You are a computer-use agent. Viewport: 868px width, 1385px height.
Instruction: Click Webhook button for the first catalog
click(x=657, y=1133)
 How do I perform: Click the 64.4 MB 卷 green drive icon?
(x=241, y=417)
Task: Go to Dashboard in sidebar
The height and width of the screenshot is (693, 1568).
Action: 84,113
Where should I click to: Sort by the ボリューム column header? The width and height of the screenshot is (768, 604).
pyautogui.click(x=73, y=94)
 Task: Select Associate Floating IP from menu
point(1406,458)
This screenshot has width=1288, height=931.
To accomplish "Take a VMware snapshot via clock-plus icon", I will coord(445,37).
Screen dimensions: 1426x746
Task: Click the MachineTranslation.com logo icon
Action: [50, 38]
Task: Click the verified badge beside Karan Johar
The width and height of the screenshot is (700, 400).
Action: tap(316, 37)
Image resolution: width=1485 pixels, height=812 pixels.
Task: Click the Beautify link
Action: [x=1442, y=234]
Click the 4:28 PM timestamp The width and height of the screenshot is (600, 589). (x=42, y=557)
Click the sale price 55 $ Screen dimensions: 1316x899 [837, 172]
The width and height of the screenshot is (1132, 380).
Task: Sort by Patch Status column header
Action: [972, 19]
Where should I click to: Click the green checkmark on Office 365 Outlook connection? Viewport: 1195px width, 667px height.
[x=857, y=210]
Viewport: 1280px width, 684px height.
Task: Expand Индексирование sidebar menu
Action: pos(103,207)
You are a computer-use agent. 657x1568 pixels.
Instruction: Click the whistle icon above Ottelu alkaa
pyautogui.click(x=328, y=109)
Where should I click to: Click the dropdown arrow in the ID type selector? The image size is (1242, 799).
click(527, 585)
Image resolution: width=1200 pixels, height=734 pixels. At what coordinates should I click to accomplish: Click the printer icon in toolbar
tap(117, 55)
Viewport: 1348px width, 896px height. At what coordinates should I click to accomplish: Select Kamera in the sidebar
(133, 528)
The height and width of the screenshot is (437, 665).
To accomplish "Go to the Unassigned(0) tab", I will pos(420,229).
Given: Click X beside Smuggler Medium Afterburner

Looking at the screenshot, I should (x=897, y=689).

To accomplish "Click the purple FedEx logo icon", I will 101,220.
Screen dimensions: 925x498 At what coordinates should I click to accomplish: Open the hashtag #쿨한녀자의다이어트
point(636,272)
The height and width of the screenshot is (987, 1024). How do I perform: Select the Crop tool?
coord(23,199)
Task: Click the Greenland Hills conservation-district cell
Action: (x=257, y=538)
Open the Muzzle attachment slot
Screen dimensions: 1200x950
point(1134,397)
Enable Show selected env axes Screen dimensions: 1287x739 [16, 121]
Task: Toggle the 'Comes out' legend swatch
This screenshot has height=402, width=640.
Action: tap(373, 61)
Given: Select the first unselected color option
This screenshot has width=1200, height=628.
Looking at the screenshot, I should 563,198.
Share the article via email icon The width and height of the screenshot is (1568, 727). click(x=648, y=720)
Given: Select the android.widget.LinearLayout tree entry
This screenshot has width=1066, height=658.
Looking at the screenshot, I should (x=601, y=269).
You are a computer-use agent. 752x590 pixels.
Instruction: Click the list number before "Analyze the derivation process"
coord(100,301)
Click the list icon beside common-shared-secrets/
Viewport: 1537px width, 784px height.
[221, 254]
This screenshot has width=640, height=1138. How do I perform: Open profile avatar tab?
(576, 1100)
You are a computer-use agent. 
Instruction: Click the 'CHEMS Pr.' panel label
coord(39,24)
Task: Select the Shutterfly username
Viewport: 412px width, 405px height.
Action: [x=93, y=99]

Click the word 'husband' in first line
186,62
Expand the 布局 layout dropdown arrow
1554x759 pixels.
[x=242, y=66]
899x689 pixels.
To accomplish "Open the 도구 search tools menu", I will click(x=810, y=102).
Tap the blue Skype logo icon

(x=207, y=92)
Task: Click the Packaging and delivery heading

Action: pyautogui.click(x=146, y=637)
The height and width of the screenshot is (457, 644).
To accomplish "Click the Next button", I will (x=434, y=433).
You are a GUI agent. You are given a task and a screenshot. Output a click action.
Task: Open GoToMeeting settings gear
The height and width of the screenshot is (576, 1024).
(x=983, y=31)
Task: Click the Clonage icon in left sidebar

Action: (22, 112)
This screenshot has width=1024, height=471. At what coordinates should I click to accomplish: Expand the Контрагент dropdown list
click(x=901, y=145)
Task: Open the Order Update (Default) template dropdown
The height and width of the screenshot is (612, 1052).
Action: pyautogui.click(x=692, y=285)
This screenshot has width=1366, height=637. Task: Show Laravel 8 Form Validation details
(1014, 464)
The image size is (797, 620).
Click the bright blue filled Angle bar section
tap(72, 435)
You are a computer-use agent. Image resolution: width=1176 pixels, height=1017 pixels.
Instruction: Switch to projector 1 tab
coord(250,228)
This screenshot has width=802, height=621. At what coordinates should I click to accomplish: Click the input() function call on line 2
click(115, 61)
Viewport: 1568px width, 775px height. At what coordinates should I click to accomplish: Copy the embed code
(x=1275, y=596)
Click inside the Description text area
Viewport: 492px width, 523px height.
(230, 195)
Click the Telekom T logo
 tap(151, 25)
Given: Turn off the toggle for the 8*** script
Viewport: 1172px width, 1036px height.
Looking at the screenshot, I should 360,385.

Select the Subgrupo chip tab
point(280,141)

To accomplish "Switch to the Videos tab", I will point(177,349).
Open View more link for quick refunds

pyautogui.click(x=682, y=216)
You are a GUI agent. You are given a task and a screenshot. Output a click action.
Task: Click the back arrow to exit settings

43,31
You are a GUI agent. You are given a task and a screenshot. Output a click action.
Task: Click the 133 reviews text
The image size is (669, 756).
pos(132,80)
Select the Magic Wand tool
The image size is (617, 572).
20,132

------------------------------------

_WORK ITEM_
Give back every entry above, complete and exact.

_RESULT OF THE TASK_
You are a computer-use agent. Viewport: 868px width, 1385px height.
Instruction: Click Webhook button for the first catalog
click(x=657, y=1133)
 How do I perform: Click the 64.4 MB 卷 green drive icon?
(x=241, y=417)
Task: Go to Dashboard in sidebar
The height and width of the screenshot is (693, 1568).
Action: 84,113
Where should I click to: Sort by the ボリューム column header? The width and height of the screenshot is (768, 604).
pyautogui.click(x=73, y=94)
 Task: Select Associate Floating IP from menu
point(1406,458)
This screenshot has width=1288, height=931.
To accomplish "Take a VMware snapshot via clock-plus icon", I will coord(445,37).
Screen dimensions: 1426x746
Task: Click the MachineTranslation.com logo icon
Action: [50, 38]
Task: Click the verified badge beside Karan Johar
The width and height of the screenshot is (700, 400).
Action: tap(316, 37)
Image resolution: width=1485 pixels, height=812 pixels.
Task: Click the Beautify link
Action: [x=1442, y=234]
Click the 4:28 PM timestamp The width and height of the screenshot is (600, 589). (x=42, y=557)
Click the sale price 55 $ Screen dimensions: 1316x899 [837, 172]
The width and height of the screenshot is (1132, 380).
Task: Sort by Patch Status column header
Action: [972, 19]
Where should I click to: Click the green checkmark on Office 365 Outlook connection? Viewport: 1195px width, 667px height.
[x=857, y=210]
Viewport: 1280px width, 684px height.
Task: Expand Индексирование sidebar menu
Action: pos(103,207)
You are a computer-use agent. 657x1568 pixels.
Instruction: Click the whistle icon above Ottelu alkaa
pyautogui.click(x=328, y=109)
Where should I click to: Click the dropdown arrow in the ID type selector? The image size is (1242, 799).
click(527, 585)
Image resolution: width=1200 pixels, height=734 pixels. At what coordinates should I click to accomplish: Click the printer icon in toolbar
tap(117, 55)
Viewport: 1348px width, 896px height. At what coordinates should I click to accomplish: Select Kamera in the sidebar
(133, 528)
The height and width of the screenshot is (437, 665).
To accomplish "Go to the Unassigned(0) tab", I will pos(420,229).
Given: Click X beside Smuggler Medium Afterburner

Looking at the screenshot, I should (x=897, y=689).

To accomplish "Click the purple FedEx logo icon", I will 101,220.
Screen dimensions: 925x498 At what coordinates should I click to accomplish: Open the hashtag #쿨한녀자의다이어트
point(636,272)
The height and width of the screenshot is (987, 1024). How do I perform: Select the Crop tool?
coord(23,199)
Task: Click the Greenland Hills conservation-district cell
Action: (x=257, y=538)
Open the Muzzle attachment slot
Screen dimensions: 1200x950
point(1134,397)
Enable Show selected env axes Screen dimensions: 1287x739 [16, 121]
Task: Toggle the 'Comes out' legend swatch
This screenshot has height=402, width=640.
Action: tap(373, 61)
Given: Select the first unselected color option
This screenshot has width=1200, height=628.
Looking at the screenshot, I should 563,198.
Share the article via email icon The width and height of the screenshot is (1568, 727). click(x=648, y=720)
Given: Select the android.widget.LinearLayout tree entry
This screenshot has width=1066, height=658.
Looking at the screenshot, I should (x=601, y=269).
You are a computer-use agent. 752x590 pixels.
Instruction: Click the list number before "Analyze the derivation process"
coord(100,301)
Click the list icon beside common-shared-secrets/
Viewport: 1537px width, 784px height.
[221, 254]
This screenshot has width=640, height=1138. How do I perform: Open profile avatar tab?
(576, 1100)
You are a computer-use agent. 
Instruction: Click the 'CHEMS Pr.' panel label
coord(39,24)
Task: Select the Shutterfly username
Viewport: 412px width, 405px height.
Action: [x=93, y=99]

Click the word 'husband' in first line
186,62
Expand the 布局 layout dropdown arrow
1554x759 pixels.
[x=242, y=66]
899x689 pixels.
To accomplish "Open the 도구 search tools menu", I will click(x=810, y=102).
Tap the blue Skype logo icon

(x=207, y=92)
Task: Click the Packaging and delivery heading

Action: pyautogui.click(x=146, y=637)
The height and width of the screenshot is (457, 644).
To accomplish "Click the Next button", I will (x=434, y=433).
You are a GUI agent. You are given a task and a screenshot. Output a click action.
Task: Open GoToMeeting settings gear
The height and width of the screenshot is (576, 1024).
(x=983, y=31)
Task: Click the Clonage icon in left sidebar

Action: (22, 112)
This screenshot has width=1024, height=471. At what coordinates should I click to accomplish: Expand the Контрагент dropdown list
click(x=901, y=145)
Task: Open the Order Update (Default) template dropdown
The height and width of the screenshot is (612, 1052).
Action: pyautogui.click(x=692, y=285)
This screenshot has width=1366, height=637. Task: Show Laravel 8 Form Validation details
(1014, 464)
The image size is (797, 620).
Click the bright blue filled Angle bar section
tap(72, 435)
You are a computer-use agent. Image resolution: width=1176 pixels, height=1017 pixels.
Instruction: Switch to projector 1 tab
coord(250,228)
This screenshot has width=802, height=621. At what coordinates should I click to accomplish: Click the input() function call on line 2
click(115, 61)
Viewport: 1568px width, 775px height. At what coordinates should I click to accomplish: Copy the embed code
(x=1275, y=596)
Click inside the Description text area
Viewport: 492px width, 523px height.
(230, 195)
Click the Telekom T logo
 tap(151, 25)
Given: Turn off the toggle for the 8*** script
Viewport: 1172px width, 1036px height.
Looking at the screenshot, I should 360,385.

Select the Subgrupo chip tab
point(280,141)

To accomplish "Switch to the Videos tab", I will point(177,349).
Open View more link for quick refunds

pyautogui.click(x=682, y=216)
You are a GUI agent. You are given a task and a screenshot. Output a click action.
Task: Click the back arrow to exit settings

43,31
You are a GUI agent. You are given a task and a screenshot. Output a click action.
Task: Click the 133 reviews text
The image size is (669, 756).
pos(132,80)
Select the Magic Wand tool
The image size is (617, 572).
20,132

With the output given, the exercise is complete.